Provided records:
════════════════

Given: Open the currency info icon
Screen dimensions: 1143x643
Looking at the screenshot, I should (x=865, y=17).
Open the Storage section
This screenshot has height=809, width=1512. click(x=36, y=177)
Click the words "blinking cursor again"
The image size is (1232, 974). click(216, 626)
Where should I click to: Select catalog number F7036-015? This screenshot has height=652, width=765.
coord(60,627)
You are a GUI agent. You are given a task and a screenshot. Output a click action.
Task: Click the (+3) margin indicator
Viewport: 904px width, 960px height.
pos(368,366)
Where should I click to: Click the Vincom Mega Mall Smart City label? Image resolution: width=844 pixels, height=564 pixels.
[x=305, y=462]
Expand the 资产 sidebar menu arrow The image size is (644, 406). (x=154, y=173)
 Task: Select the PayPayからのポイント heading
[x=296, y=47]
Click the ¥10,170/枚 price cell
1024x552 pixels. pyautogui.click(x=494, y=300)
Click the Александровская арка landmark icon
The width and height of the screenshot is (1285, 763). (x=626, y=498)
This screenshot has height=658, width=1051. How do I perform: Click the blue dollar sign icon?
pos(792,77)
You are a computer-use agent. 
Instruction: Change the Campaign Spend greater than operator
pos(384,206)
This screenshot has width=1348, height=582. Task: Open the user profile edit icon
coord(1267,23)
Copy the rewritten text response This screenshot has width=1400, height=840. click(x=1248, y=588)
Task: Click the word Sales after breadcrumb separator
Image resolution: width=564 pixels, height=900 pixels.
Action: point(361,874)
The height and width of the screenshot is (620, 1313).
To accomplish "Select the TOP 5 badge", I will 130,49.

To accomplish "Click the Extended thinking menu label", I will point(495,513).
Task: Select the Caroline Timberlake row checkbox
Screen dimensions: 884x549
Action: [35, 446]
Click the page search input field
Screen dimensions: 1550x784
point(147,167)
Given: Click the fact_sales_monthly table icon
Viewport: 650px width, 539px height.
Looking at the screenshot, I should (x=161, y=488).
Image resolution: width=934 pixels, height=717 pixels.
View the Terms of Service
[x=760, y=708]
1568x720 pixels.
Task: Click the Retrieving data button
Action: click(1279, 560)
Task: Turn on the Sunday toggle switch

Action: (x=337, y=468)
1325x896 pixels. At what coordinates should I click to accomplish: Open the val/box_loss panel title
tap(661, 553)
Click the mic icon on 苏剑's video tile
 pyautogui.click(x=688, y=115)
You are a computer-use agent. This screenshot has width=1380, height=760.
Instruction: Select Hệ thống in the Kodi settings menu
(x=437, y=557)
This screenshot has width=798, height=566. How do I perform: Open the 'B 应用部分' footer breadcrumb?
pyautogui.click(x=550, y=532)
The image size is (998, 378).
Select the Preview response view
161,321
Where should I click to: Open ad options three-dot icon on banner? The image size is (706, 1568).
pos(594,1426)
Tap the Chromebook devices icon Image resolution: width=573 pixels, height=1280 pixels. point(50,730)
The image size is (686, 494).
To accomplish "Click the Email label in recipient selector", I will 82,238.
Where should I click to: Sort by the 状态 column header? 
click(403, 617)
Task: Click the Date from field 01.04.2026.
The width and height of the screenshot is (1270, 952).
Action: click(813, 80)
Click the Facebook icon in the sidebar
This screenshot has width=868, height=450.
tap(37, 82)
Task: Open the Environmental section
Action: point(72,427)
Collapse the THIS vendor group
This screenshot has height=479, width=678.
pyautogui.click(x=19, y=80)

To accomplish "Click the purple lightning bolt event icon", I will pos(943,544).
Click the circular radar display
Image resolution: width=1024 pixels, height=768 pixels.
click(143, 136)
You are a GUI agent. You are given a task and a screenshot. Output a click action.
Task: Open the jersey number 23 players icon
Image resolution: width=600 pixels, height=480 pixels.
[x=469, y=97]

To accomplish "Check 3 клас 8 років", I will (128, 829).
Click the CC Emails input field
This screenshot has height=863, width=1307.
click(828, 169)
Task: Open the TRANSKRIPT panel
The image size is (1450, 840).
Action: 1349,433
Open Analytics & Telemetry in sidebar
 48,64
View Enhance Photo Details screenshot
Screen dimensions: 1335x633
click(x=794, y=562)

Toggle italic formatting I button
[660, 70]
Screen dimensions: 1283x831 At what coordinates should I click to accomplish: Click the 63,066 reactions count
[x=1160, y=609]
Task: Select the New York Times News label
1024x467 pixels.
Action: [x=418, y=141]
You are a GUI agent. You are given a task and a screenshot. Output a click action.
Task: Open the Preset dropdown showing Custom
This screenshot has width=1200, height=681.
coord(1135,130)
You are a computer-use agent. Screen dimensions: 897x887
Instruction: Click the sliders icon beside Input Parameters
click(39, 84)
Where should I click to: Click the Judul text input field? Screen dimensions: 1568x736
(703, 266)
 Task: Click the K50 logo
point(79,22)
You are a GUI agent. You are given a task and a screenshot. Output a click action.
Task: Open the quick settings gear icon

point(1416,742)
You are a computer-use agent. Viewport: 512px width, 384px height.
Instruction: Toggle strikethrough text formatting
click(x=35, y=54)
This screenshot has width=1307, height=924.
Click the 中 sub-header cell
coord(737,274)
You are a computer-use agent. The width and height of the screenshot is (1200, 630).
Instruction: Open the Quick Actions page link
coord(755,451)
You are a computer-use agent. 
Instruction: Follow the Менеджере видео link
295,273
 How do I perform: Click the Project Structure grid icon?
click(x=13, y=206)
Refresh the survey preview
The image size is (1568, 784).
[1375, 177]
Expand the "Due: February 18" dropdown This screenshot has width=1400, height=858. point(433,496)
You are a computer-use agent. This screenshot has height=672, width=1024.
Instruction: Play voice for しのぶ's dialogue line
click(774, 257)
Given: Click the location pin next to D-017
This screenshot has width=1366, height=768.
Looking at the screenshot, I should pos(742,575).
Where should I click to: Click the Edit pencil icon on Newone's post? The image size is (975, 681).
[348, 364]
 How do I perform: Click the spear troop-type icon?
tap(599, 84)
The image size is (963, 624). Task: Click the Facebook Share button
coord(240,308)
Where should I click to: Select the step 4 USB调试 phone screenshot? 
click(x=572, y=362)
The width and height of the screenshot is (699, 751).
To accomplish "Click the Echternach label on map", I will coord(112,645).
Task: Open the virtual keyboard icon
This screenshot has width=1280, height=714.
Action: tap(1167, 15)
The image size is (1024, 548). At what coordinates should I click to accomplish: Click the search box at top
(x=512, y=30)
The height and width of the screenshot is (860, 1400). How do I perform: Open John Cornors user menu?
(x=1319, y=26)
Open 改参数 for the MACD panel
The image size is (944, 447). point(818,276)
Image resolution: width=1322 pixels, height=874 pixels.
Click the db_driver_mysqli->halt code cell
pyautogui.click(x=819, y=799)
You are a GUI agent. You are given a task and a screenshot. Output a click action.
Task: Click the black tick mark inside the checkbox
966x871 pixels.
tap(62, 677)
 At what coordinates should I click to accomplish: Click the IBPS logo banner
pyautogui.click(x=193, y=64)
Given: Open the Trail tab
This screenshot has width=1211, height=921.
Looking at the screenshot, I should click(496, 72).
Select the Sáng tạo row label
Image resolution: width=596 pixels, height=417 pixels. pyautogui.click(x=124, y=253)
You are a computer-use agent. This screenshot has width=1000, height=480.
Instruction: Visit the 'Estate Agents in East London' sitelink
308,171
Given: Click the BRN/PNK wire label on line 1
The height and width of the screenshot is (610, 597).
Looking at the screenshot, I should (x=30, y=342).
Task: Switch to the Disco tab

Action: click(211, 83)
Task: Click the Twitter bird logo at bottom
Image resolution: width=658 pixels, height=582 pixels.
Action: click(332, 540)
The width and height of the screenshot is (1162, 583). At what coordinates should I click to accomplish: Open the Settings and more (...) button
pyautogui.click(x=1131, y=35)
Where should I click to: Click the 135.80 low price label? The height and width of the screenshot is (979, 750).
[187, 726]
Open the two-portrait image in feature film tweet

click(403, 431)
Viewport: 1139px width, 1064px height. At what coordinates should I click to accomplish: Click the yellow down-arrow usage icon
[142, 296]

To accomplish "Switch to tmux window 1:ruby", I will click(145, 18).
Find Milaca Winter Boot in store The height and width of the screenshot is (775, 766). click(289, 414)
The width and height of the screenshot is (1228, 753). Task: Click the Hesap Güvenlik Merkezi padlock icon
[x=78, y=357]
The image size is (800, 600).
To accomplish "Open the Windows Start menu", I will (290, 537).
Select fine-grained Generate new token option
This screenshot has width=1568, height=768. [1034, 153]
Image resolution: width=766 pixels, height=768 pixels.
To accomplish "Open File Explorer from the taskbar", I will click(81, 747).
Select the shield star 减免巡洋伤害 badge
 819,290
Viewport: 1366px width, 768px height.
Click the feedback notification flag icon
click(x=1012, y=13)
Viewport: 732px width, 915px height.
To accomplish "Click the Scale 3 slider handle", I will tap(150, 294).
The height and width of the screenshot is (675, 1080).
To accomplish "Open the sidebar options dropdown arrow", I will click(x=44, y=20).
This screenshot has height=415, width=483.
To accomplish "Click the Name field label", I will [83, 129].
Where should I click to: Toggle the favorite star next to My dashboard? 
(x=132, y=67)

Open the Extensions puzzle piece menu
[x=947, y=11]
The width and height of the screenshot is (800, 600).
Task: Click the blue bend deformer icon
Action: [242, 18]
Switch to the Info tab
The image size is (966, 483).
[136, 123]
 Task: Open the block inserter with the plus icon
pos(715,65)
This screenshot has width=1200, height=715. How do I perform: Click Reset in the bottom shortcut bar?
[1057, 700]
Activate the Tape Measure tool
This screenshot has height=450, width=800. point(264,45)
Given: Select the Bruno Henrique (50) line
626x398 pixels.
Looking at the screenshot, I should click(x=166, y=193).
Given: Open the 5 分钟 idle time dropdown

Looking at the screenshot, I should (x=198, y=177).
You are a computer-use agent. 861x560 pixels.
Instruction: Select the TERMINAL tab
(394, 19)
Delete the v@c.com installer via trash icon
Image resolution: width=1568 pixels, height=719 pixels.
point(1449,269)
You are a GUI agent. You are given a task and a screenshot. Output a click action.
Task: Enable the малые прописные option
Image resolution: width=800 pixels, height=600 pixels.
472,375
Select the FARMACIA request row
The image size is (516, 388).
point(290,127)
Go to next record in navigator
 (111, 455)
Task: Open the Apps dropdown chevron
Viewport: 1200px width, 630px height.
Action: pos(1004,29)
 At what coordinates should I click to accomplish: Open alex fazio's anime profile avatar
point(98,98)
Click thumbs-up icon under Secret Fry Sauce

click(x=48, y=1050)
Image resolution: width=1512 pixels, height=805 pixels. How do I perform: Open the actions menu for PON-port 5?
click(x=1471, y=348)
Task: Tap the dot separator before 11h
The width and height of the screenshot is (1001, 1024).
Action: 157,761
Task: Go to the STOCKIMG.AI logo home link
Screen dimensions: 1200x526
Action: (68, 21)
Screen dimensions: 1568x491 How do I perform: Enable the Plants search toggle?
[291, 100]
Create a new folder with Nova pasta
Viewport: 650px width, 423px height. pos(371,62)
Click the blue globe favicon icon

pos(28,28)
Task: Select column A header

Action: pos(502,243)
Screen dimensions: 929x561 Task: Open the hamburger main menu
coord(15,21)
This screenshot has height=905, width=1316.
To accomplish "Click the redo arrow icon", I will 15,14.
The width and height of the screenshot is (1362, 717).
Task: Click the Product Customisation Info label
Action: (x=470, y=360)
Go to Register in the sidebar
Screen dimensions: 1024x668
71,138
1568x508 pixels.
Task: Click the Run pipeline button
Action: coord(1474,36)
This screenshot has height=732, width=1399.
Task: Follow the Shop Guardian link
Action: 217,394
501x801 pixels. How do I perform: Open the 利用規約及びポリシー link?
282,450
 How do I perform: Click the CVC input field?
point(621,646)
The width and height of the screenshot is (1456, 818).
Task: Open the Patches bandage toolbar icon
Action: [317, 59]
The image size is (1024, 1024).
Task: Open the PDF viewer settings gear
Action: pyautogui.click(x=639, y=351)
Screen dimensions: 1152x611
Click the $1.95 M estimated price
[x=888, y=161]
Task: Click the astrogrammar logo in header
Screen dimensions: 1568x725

════════════════

Work instruction: Exactly the lines above from the one with "Click the db_driver_mysqli->halt code cell" to the one with "Given: Open the Trail tab", both included, are to be quoted; leave the rest out.

Result:
Click the db_driver_mysqli->halt code cell
pyautogui.click(x=819, y=799)
You are a GUI agent. You are given a task and a screenshot. Output a click action.
Task: Click the black tick mark inside the checkbox
966x871 pixels.
tap(62, 677)
 At what coordinates should I click to accomplish: Click the IBPS logo banner
pyautogui.click(x=193, y=64)
Given: Open the Trail tab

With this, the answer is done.